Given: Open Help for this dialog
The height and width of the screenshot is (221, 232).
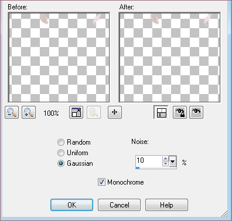Looking at the screenshot, I should [x=166, y=205].
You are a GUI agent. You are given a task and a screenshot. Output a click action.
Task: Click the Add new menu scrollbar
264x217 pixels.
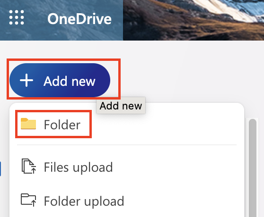[253, 168]
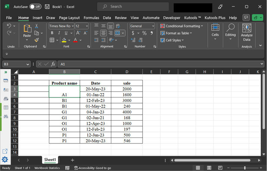Click the Save icon in title bar
The image size is (267, 171).
(47, 7)
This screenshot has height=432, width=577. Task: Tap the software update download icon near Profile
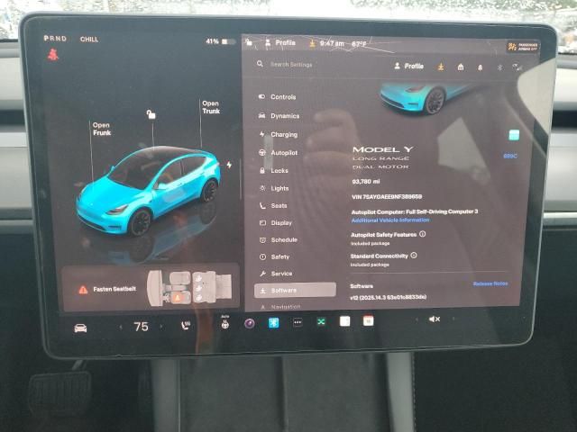coord(441,66)
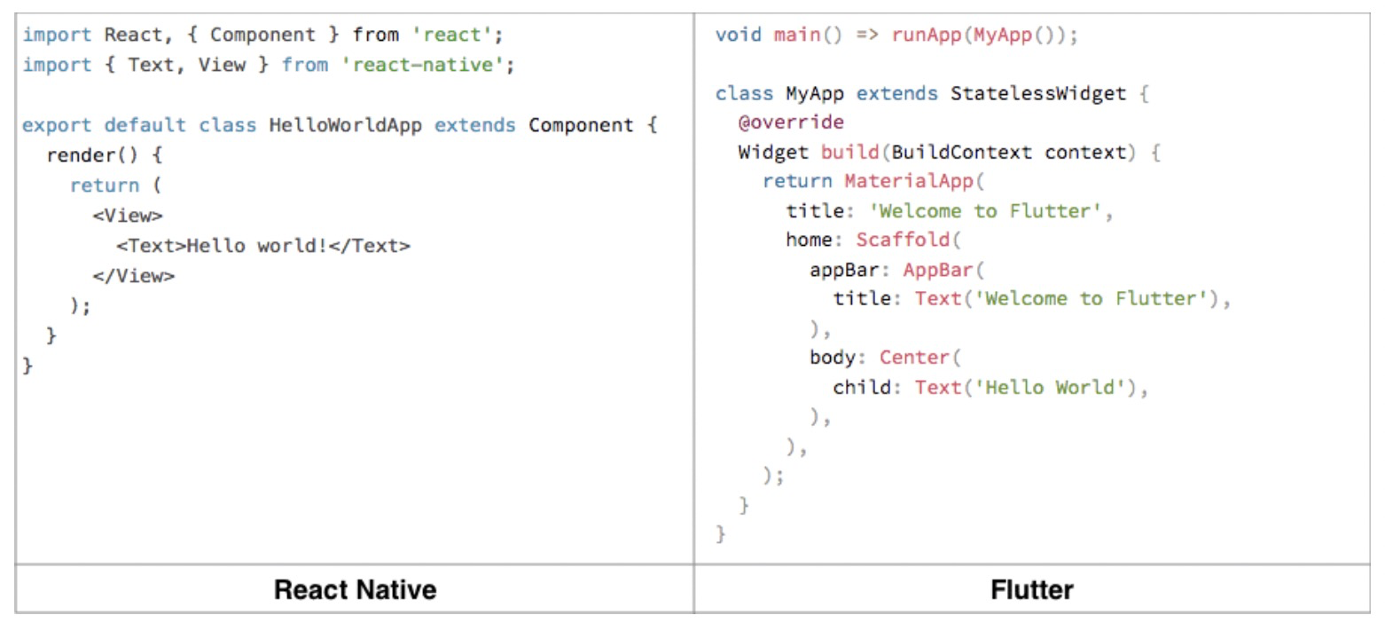Click the @override annotation
1385x623 pixels.
click(x=791, y=122)
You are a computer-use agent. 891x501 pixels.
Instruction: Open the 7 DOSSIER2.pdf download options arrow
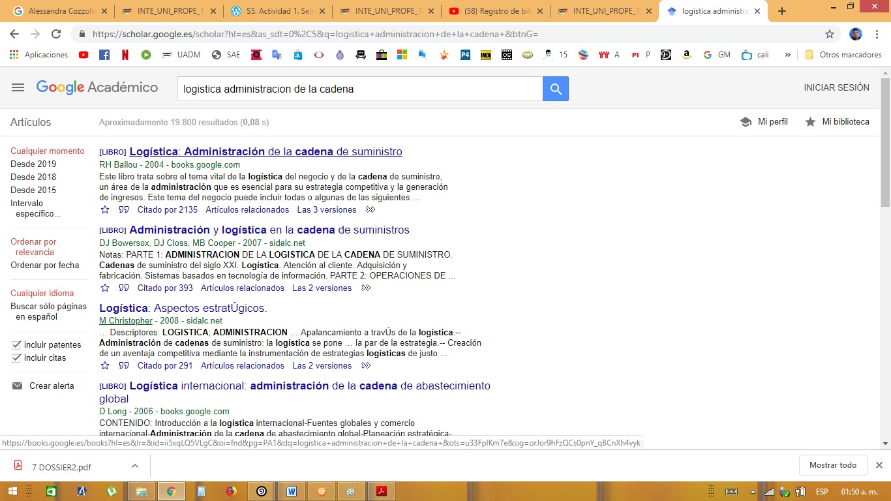point(135,466)
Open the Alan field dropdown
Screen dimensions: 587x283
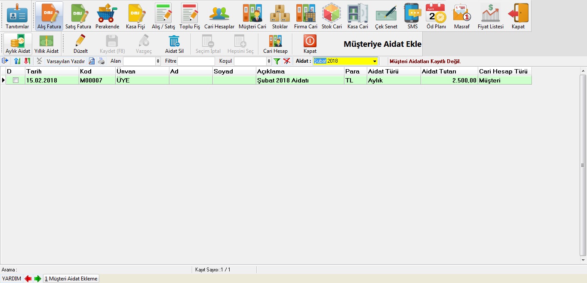158,61
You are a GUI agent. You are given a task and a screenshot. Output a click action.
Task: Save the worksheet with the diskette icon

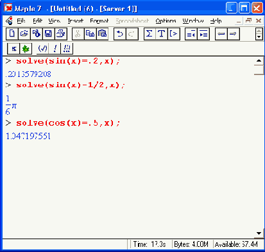49,34
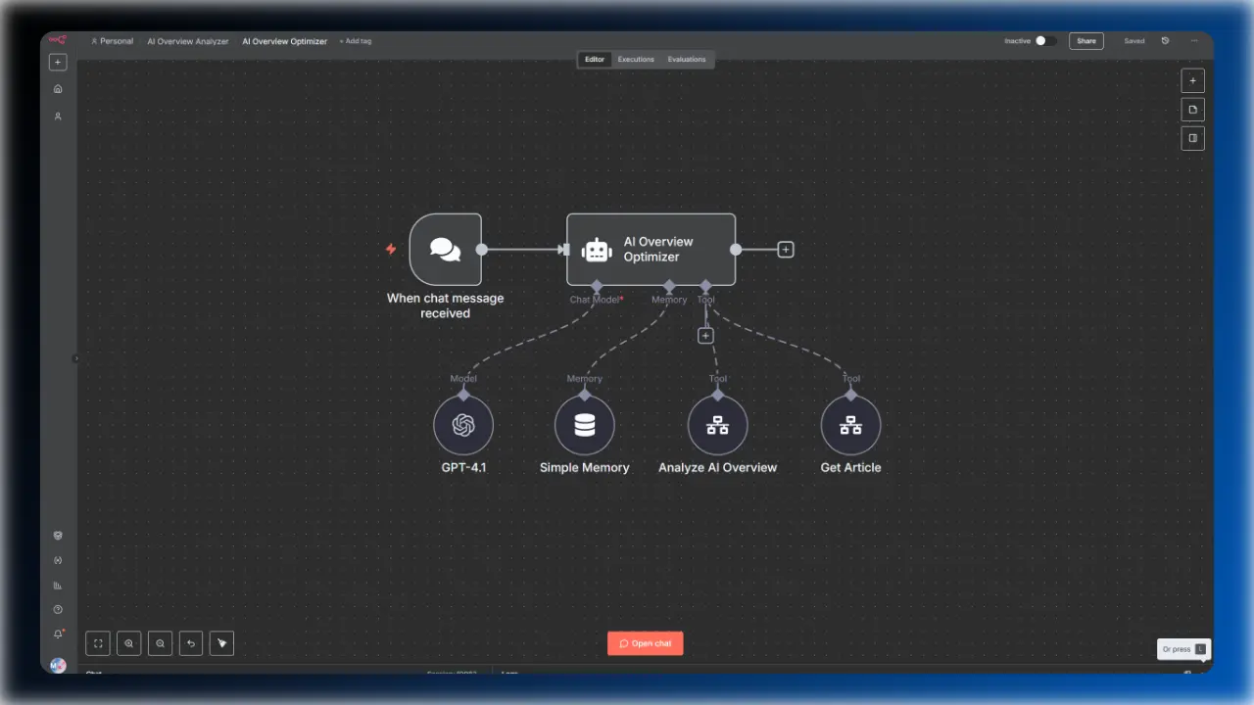Open the fit to view canvas control
The width and height of the screenshot is (1254, 705).
click(x=97, y=642)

- - - - - - -

| What you will do |
Every line from the one containing "This screenshot has" through the end of the entries above, both included, should be extracted exactly, with pictures left out.

| Task output |
This screenshot has height=432, width=577. Task: Tap the software update download icon near Profile
coord(441,66)
Click the @override annotation
1385x623 pixels.
click(x=791, y=122)
You are a computer-use agent. 891x501 pixels.
Instruction: Open the 7 DOSSIER2.pdf download options arrow
point(135,466)
Open the Alan field dropdown
Screen dimensions: 587x283
158,61
You are a GUI agent. You are given a task and a screenshot. Output a click action.
Task: Save the worksheet with the diskette icon

49,34
Open the fit to view canvas control
The width and height of the screenshot is (1254, 705).
click(x=97, y=642)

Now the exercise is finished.